Larval ecology of the fluted giant clam, Tridacna squamosa, and its potential effects on dispersal models

• We experimentally quantify three hitherto untested aspects of the larval ecology of fluted giant clams, Tridacna squamosa.
• We discuss how these factors might affect model predictions of giant clam larval dispersal and recruitment.
• All three larval traits have the potential to influence the outcomes and interpretations of model simulations.
• Results can be incorporated into biophysical models to help define critical population size for restocking giant clams.
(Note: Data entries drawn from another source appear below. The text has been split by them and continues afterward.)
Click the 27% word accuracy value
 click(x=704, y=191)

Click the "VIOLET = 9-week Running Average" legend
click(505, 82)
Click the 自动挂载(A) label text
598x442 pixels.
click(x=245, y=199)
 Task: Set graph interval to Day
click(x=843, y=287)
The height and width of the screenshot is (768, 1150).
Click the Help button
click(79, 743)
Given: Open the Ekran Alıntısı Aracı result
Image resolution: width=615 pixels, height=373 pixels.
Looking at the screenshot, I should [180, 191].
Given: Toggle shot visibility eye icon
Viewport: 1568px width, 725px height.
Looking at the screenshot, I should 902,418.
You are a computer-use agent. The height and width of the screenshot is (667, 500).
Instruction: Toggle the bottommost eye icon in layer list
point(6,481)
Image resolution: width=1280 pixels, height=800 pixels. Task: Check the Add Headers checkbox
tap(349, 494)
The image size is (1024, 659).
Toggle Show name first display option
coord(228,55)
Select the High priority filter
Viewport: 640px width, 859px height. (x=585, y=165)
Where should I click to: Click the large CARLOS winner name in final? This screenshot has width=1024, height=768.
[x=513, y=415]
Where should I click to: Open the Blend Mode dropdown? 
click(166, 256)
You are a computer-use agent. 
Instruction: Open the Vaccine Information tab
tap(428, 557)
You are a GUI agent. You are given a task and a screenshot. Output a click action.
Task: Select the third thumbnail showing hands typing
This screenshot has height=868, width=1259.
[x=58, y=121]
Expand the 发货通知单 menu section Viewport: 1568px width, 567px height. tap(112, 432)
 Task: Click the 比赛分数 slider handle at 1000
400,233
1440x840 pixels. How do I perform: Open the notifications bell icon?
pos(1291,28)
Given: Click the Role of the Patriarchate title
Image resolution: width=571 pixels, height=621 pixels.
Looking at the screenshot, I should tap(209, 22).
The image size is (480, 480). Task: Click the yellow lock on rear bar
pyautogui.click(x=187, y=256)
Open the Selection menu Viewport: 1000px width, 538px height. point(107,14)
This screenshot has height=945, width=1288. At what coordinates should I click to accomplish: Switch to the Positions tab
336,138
Biophysical models are increasingly being used to visualise and predict dispersal and connectivity of marine larvae, providing the opportunity to examine spatial and temporal patterns that are difficult to assess in the field. The quality of the biology component of these models, however, often lags behind that of the physical data. Hence, quantifying and parameterising species-specific autecological information are critical steps in advancing the reliability of larval transport simulations. Here we quantify three hitherto untested aspects of the larval ecology of the fluted giant clam, Tridacna squamosa: 1) fertilisation success in relation to gamete age, 2) larval swimming speeds, and 3) settlement competency, and discuss how these factors may affect model predictions of giant clam larval dispersal and recruitment. Through laboratory experiments, we found that T. squamosa gametes were fertilisable for up to 8 h, but viability reduced with age. As giant clams are synchronistic spawners, this reduced gamete viability can impede fertilisation success if individuals are too distant from spawning neighbours. We also determined that ciliated T. squamosa larvae are not strong swimmers (104.0 to 1010.6 μm s− 1), but appear able to alter their depth distribution and actively select settlement sites. Average swimming speed peaked 6 days post-spawning, and subsequent reduction in speeds suggests ‘readiness’ for settlement. Trials indicated that the settlement competency period in T. squamosa is 14 days. No gregarious settlement was observed amongst conspecifics but settlement-competent larvae responded positively to associative cues from fresh crustose coralline algae. All three of these T. squamosa larval traits have the potential to influence the outcomes and interpretations of model simulations.